| 本文抜粋 |
異業種の実例にそのヒントがあります。その異業種とは、スクールビジネスです。自動車教習所とか、公文式の学習塾とか、スクーバダイビングのライセンスを取得するスクールとか、テニススクールとか、スイミングスクールとか、いろいろあります。ド素人に技能習得させるプロは、どのような工夫をしているのでしょうか。

それらのスクールビジネスに共通するポイントを列記してみると、以下の通りです。
① シラバスをしっかりと整備している
② 基本編を習熟しなければ応用編に進めない仕組みにしている
③ カリキュラムはスモールステップで多段階に設計されている
④ 理論と実践を反復練習する仕組みにしている
⑤ 複数人数での座学もあれば、マンツーマンの実践もある

例えば、自動車教習所は車を運転するという技能を身に付ける教育機関ですが、学ぶべき技能を第1段階から第4段階まで分け、いろいろな項目を細分化して、座学と実践を順序だてて習得していきます。第1段階での見極め(合格)を教官からもらわなければ、第2段階以降に進めません。サボれば足踏みしますし、授業料が嵩みますので、生徒にとって自己責任で学んでもらうシステムです。どんな人でもスムーズに技能習得できる秀逸な育成システムです。

| データ抜粋 |
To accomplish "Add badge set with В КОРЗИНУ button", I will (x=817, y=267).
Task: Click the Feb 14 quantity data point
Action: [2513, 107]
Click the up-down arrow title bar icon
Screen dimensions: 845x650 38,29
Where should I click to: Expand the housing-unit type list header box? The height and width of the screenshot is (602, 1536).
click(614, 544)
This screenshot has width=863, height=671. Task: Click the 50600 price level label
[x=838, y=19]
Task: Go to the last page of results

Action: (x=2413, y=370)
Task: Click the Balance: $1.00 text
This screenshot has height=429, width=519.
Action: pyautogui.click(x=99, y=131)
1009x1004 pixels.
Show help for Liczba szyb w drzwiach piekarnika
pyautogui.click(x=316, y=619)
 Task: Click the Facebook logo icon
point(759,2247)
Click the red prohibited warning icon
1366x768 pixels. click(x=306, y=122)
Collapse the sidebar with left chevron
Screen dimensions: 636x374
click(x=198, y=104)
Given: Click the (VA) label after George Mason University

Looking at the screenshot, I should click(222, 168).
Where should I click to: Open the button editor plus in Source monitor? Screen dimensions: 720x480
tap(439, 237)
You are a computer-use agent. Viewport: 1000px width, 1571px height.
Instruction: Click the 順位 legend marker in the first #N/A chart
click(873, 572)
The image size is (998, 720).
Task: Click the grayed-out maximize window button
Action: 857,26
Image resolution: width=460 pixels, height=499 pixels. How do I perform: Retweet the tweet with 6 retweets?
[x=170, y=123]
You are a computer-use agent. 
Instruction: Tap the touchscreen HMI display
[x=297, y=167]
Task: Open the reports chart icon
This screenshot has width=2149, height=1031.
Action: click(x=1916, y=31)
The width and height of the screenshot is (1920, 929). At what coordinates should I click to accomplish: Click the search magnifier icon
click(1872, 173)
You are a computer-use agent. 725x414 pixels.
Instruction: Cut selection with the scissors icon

| 作業項目 1 |
スクールビジネスの文章から、「異業種の実例にそのヒントがあ」から「きる秀逸な育成システムです。」までのすべてを一字も変えずに書き写してください。
| 作業項目 2 |
スクールビジネスの文章の続きを、最後の文の直後から引き継いで書いてください。

| 解答欄 1 |
異業種の実例にそのヒントがあります。その異業種とは、スクールビジネスです。自動車教習所とか、公文式の学習塾とか、スクーバダイビングのライセンスを取得するスクールとか、テニススクールとか、スイミングスクールとか、いろいろあります。ド素人に技能習得させるプロは、どのような工夫をしているのでしょうか。

それらのスクールビジネスに共通するポイントを列記してみると、以下の通りです。
① シラバスをしっかりと整備している
② 基本編を習熟しなければ応用編に進めない仕組みにしている
③ カリキュラムはスモールステップで多段階に設計されている
④ 理論と実践を反復練習する仕組みにしている
⑤ 複数人数での座学もあれば、マンツーマンの実践もある

例えば、自動車教習所は車を運転するという技能を身に付ける教育機関ですが、学ぶべき技能を第1段階から第4段階まで分け、いろいろな項目を細分化して、座学と実践を順序だてて習得していきます。第1段階での見極め(合格)を教官からもらわなければ、第2段階以降に進めません。サボれば足踏みしますし、授業料が嵩みますので、生徒にとって自己責任で学んでもらうシステムです。どんな人でもスムーズに技能習得できる秀逸な育成システムです。

| 解答欄 2 |
それでは、動物病院やトリミングサロンの人材育成は、どのようなシステムを構築すればよいのでしょうか。基本的には上記①~⑤を模倣するのが近道です。その背景は以下の通りです。
「自分は何が分からないかが分からない状態」に陥らないためには、①や③が必要です。「頭でっかちで何もできない口だけ番長」を誕生させないためには、②や④が必要です。限られた教育係のマンパワーを上手に投下するには、⑤のようにスクール形式とマンツーマン形式を併用した方が効率的です。(基本編はスクール形式、応用編はマンツーマン形式が適切のようです)

動物病院やトリミングサロンで学ぶべき内容は多岐に渡ると思いますが、そのジャンルを大別すると、「職人として学ぶべきこと」「商人(サービス業従事者)として学ぶべきこと」「社会人(および教育者)として学ぶべきこと」に集約されます。いずれのジャンルも、できるだけ数字での目標値を設けることが生産性を高めるコツです。(〇〇は▲分で出来るのが目安です、など)

それらの3つを網羅的にカリキュラム化することがなかなか大変なのですが、私共のクライアントの動物病院では、数カ月かけて幹部スタッフと議論をしながら取りまとめています。春の予防シーズン等の繁忙期はそれどころではありませんが、秋~冬にかけて集中的に仕上げる場合が多いです。それらを何十年も繰り返していますから、おおよその雛形はほぼ仕上がっており、それを自院に当てはめられるかどうかを取捨選択していただきますから、数か月位で作成可能です。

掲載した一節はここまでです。